We're all used to hearing the disclaimer "This call may be recorded for training purposes" at the beginning of a call with a customer service agent. The problem is that a significant portion of that recording's value remains untapped. In most cases it's temporarily archived in-case of a customer complaint, while some recordings might be saved to one day see the light of day in a staff training seminar.

Instead of recording or transcribing a call and then filing it away, what if contextual insights could be gathered in real time to help steer interactions and offer more rounded, continuous coaching? Sentiment analysis could reveal details such as agent empathy and customer satisfaction levels. Key phrase monitoring could determine the kinds of questions being asked and how quickly customer queries were resolved. Among sales teams, top performers and model behaviors could not only be identified, but studied and analyzed to understand precisely what made them so effective. By tracking sentiment and caller intent in real time (or asynchronously), data on customer dynamics can be pooled over time to improve customer satisfaction scores and conversation rates. According to a recent report, taking this Big Data approach to customer service can improve productivity by nearly 60 percent and lead to 36 percent better decision-making.

What's more, 55 percent of call centers spend up to 12 weeks training and onboarding new agents. Using some of the capabilities outlined above would enable new agents to hit the ground running and learn on the job with real-time course corrections as needed.

Streamlining Engagements

CI has a great deal of potential when it comes to training call center staff, but it can also empower them and make it easier for them to meet customer needs. Custom keyword tracking could be set up to automatically equip handlers with real-time, step-by-step assistance in resolving customer queries. Rather than putting customers on hold while they find the right information or escalate to another member of the staff, handlers will have everything they need while the conversation is happening in real time. This technology could also create automated workflows and escalation paths so that if a hand-off from one agent to another is required, it can be done with minimal inconvenience to the customer.

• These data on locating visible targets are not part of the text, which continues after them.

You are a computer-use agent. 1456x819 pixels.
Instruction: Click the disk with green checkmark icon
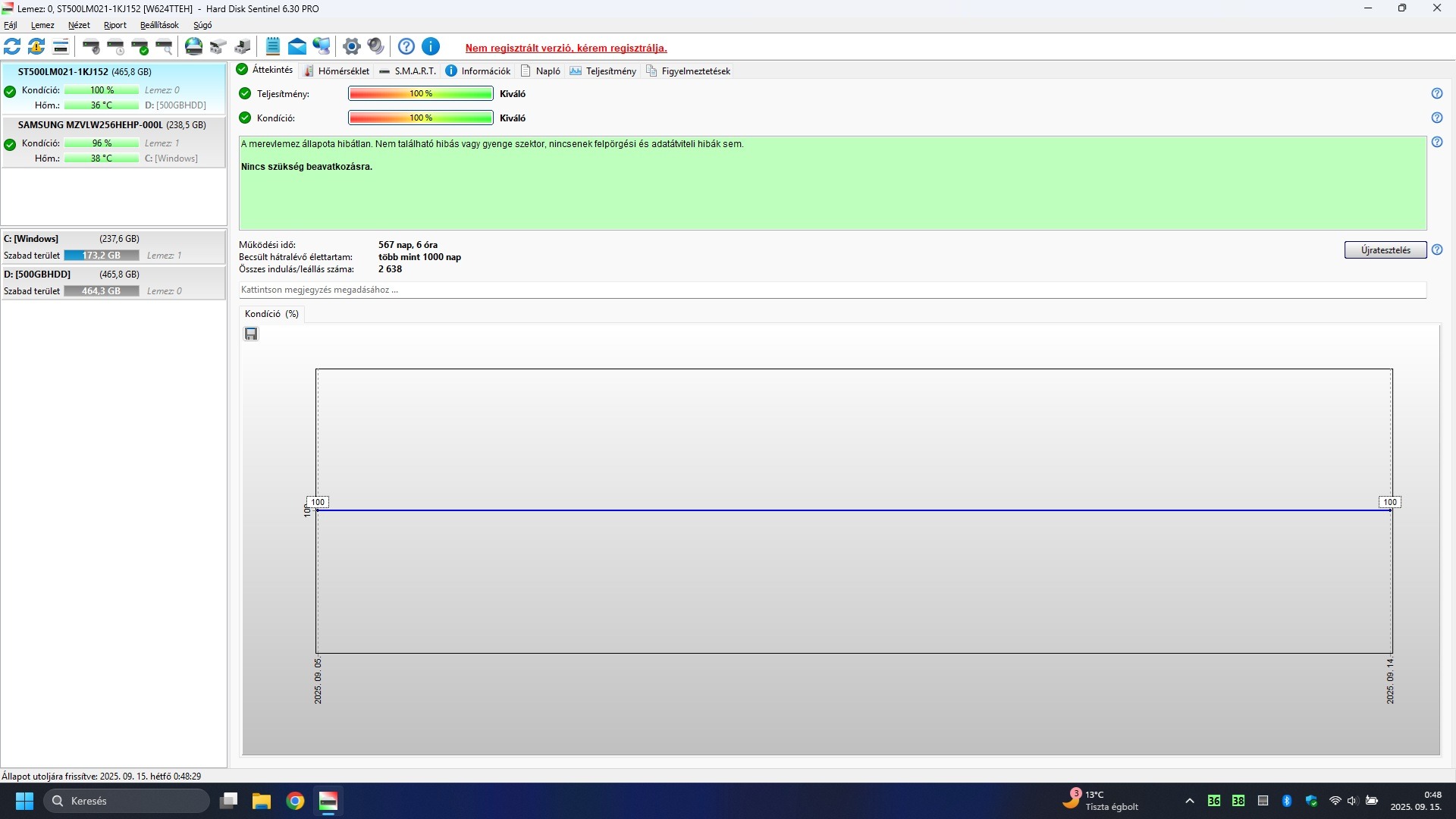(140, 47)
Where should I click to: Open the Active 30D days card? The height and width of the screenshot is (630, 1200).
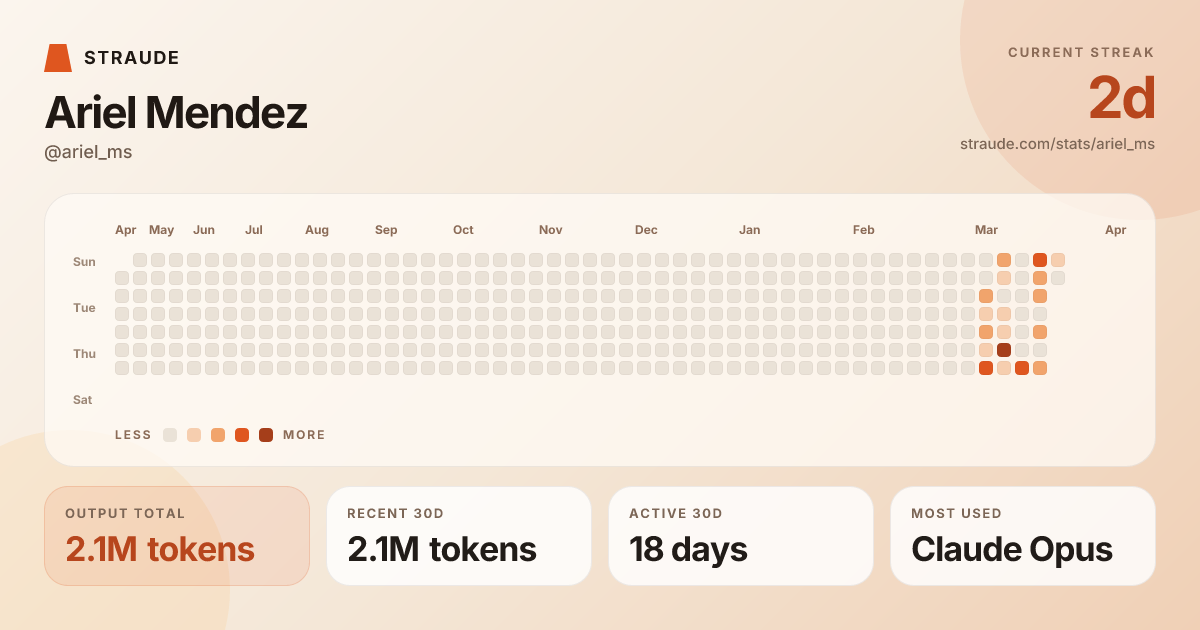tap(741, 536)
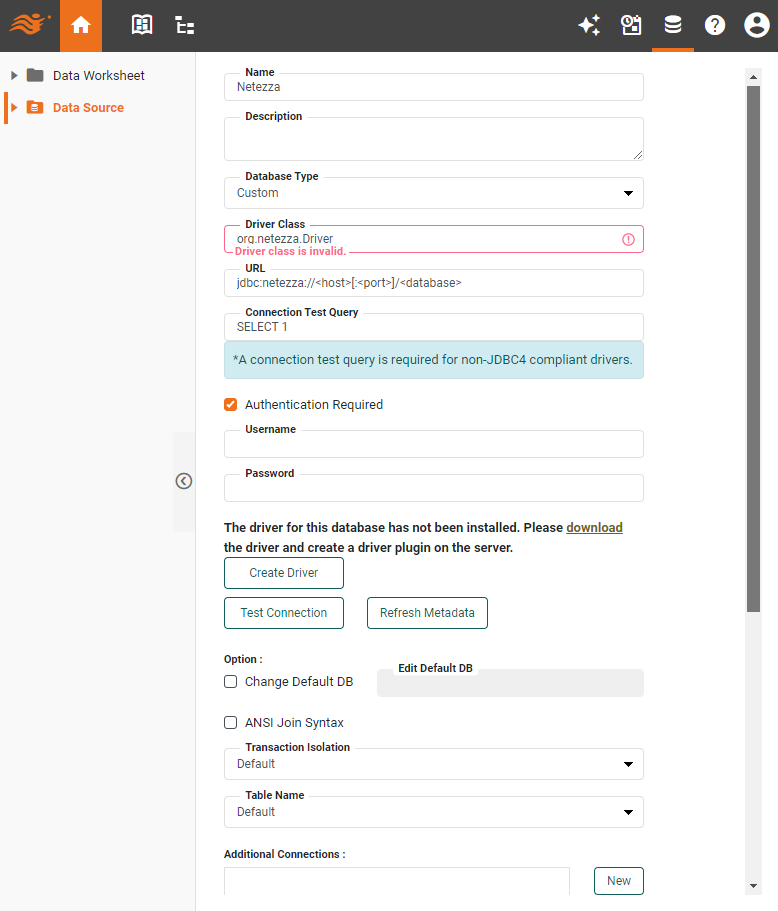The height and width of the screenshot is (911, 778).
Task: Expand the Data Worksheet folder
Action: pos(13,74)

Calls can also be transcribed with an incredible amount of insight and context already baked in so key action points and call summaries can be automatically reported. Instead of manually entering updates onto customer files for the next agents to pick up, details of previous conversations will be logged automatically, with key points and phrases highlighted. In this way, CI's benefits extend beyond case-by-case interactions, allowing call center managers to uncover macro trends and apply data-driven improvement strategies.

Perhaps most impressive of all is that CI technology is already here and can be easily integrated via APIs into most technology stacks. By leveraging CI capabilities, contact centers will not only preserve the human aspect of their service models but elevate the human element beyond the reach of competitors.